* _PROBLEMA DA RISOLVERE_
Rispondi in breve a queste domande sul profilo del pasticciere Marco Pinna.
1. In che anno e in quale regione è nato Marco Pinna?
2. Al fianco di quale chef lavora nel fine dining?
3. Che cosa considera il filo conduttore del suo lavoro?

* _BRANO DA LEGGERE_
Chef
MARCO PINNA
Dalla colazione fino al fine dining: Marco Pinna propone al Mandarin Oriental una pasticceria moderna, pensata per ogni momento della giornata.
Marco Pinna scopre la pasticceria a 21 anni, durante uno stage in hotel, osservando un pastry chef alle prese con un grande buffet. È in quel momento che comprende di voler cambiare strada e di dedicarsi a un mestiere in cui creatività, tecnica e visione convivono. Nato in Sardegna nel 1986, decide di formarsi all’ALMA, dove costruisce solide basi tecniche che lo accompagneranno per tutta la sua carriera professionale.
Il suo percorso si sviluppa all’interno di alcune delle realtà più significative dell’alta ristorazione e della pasticceria italiana. Lavora con Ernst Knam, entra nella brigata di Palazzo Parigi a Milano sotto la guida di Carlo Cracco, per poi approdare a Casa Perbellini, affinando una visione del dolce sempre più personale. Circa dieci anni fa arriva al Mandarin Oriental Milan, dove oggi ricopre il ruolo di responsabile di tutta la linea dolce dell’hotel e del ristorante Seta.
L’hotellerie rappresenta per Pinna l’ambiente ideale, perché dà modo di coniugare linguaggi diversi della pasticceria lungo l’intero arco della giornata. Dalla colazione, terreno perfetto per esprimere la sua passione per lievitati e viennoiserie, a una pasticceria più casual proposta al Mandarin Garden, dove grandi classici vengono riletti in chiave contemporanea, fino al fine dining, a fianco dello chef Antonio Guida, dove il dessert diventa parte integrante del racconto gastronomico già iniziato e dialoga con il menu in modo naturale e coerente.
Per Marco Pinna la pasticceria è una vera e propria architettura: una costruzione che nasce da elementi semplici, quali farine, polveri, liquidi, difficilmente edibili da soli, e prende forma attraverso ricette precise, equilibrio e personalità. Il filo conduttore del suo lavoro è la freschezza, intesa come leggerezza, pulizia gustativa e rispetto profondo della materia prima, senza mai cedere a eccessi.

* _I DATI_
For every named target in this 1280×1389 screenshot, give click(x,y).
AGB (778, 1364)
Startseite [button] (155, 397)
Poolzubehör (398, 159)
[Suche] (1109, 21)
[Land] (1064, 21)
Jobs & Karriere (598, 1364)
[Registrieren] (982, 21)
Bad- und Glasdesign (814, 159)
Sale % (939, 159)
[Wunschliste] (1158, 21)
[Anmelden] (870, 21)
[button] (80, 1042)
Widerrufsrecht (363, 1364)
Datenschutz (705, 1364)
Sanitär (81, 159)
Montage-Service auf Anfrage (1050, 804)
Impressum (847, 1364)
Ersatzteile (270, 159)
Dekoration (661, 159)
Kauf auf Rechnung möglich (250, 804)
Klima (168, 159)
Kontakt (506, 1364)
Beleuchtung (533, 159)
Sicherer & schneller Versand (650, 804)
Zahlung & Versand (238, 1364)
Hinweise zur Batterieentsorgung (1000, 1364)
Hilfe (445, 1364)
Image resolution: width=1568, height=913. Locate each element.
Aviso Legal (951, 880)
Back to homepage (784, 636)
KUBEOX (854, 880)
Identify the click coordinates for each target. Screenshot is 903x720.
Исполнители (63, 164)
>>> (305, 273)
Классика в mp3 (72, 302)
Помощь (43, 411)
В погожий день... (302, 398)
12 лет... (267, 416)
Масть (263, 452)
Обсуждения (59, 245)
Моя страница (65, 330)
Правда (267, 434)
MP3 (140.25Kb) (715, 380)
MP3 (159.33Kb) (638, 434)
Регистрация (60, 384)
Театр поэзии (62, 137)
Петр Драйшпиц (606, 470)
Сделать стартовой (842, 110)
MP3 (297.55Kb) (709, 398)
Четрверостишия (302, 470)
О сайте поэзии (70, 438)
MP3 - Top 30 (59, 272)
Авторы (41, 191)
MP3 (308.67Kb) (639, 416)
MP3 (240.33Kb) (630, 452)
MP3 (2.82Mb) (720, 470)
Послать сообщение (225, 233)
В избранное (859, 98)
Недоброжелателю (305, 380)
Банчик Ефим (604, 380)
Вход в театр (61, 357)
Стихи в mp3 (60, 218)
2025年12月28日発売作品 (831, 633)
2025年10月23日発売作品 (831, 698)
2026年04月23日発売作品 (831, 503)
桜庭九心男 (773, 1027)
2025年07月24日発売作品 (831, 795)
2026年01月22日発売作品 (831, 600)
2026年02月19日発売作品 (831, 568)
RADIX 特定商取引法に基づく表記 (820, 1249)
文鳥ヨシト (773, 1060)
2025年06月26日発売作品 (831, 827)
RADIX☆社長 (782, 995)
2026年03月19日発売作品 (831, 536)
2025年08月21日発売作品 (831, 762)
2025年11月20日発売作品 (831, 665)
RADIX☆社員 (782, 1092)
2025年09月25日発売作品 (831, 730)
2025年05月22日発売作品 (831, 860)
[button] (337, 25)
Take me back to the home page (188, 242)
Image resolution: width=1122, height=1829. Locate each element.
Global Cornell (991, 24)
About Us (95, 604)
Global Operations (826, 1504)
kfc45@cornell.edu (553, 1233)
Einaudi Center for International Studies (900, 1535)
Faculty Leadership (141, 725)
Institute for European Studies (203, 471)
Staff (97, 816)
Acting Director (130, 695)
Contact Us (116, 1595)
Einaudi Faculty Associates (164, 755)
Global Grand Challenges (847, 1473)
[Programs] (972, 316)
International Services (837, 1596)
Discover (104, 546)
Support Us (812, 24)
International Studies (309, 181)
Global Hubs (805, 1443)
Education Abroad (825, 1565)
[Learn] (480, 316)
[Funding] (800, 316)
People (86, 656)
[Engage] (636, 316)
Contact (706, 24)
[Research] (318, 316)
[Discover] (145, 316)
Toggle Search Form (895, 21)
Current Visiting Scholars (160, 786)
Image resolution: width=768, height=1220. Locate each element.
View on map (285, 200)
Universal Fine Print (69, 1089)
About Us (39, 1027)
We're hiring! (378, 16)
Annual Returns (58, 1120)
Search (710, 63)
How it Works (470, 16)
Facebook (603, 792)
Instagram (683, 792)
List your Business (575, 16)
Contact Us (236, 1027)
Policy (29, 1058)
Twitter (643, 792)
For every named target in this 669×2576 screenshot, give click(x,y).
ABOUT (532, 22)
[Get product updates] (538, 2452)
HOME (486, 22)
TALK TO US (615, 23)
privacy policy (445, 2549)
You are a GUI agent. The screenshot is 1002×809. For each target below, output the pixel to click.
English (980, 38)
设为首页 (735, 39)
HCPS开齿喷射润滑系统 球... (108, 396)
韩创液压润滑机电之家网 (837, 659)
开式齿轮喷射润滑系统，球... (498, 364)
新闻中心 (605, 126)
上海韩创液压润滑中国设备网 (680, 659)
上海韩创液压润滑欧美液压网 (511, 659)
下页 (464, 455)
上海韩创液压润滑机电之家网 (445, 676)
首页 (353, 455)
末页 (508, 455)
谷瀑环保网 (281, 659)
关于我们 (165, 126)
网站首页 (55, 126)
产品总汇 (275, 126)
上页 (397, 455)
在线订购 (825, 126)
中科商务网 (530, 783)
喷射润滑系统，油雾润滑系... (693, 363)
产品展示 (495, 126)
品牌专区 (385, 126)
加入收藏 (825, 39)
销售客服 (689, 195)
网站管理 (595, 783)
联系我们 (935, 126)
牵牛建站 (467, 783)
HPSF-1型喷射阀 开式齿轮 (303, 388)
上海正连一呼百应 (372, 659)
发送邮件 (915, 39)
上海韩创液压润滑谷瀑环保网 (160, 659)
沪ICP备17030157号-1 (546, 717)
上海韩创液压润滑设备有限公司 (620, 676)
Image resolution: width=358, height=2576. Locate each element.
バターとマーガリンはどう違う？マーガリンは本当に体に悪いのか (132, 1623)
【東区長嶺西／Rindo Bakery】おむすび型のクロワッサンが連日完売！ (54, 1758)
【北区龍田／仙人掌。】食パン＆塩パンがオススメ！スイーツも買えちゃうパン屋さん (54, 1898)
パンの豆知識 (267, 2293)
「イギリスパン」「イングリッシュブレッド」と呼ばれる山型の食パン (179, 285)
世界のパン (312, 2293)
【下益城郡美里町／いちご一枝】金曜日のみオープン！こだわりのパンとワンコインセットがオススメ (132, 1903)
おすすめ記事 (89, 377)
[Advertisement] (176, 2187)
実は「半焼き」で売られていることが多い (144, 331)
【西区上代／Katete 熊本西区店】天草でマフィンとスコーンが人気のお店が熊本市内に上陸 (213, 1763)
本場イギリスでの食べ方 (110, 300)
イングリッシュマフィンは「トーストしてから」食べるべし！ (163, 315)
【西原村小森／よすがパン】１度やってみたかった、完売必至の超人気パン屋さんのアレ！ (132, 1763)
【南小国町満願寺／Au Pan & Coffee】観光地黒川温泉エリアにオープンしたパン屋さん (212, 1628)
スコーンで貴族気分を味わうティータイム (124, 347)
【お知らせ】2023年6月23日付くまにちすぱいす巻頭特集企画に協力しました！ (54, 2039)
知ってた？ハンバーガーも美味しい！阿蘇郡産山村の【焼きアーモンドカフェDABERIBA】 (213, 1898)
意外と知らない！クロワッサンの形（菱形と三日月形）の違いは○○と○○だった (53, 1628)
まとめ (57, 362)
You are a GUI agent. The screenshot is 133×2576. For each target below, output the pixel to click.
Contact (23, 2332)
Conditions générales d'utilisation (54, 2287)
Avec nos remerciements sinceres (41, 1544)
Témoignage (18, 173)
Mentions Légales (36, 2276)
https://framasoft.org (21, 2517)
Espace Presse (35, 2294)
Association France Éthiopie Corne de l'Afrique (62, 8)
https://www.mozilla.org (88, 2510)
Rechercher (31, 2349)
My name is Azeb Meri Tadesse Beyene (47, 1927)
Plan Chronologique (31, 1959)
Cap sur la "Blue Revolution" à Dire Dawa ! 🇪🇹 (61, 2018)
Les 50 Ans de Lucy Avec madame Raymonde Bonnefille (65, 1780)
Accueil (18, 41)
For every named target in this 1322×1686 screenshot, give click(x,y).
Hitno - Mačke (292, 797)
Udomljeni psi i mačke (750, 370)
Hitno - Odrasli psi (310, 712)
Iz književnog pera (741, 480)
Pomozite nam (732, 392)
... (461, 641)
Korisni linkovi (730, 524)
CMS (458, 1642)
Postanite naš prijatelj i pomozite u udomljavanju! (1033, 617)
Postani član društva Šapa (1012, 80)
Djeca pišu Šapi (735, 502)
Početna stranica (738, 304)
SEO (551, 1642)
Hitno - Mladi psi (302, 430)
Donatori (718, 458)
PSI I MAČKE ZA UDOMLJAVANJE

* _RISULTATO DEL COMPITO_
1. Nel 1986, in Sardegna.
2. Antonio Guida.
3. La freschezza, intesa come leggerezza, pulizia gustativa e rispetto profondo della materia prima.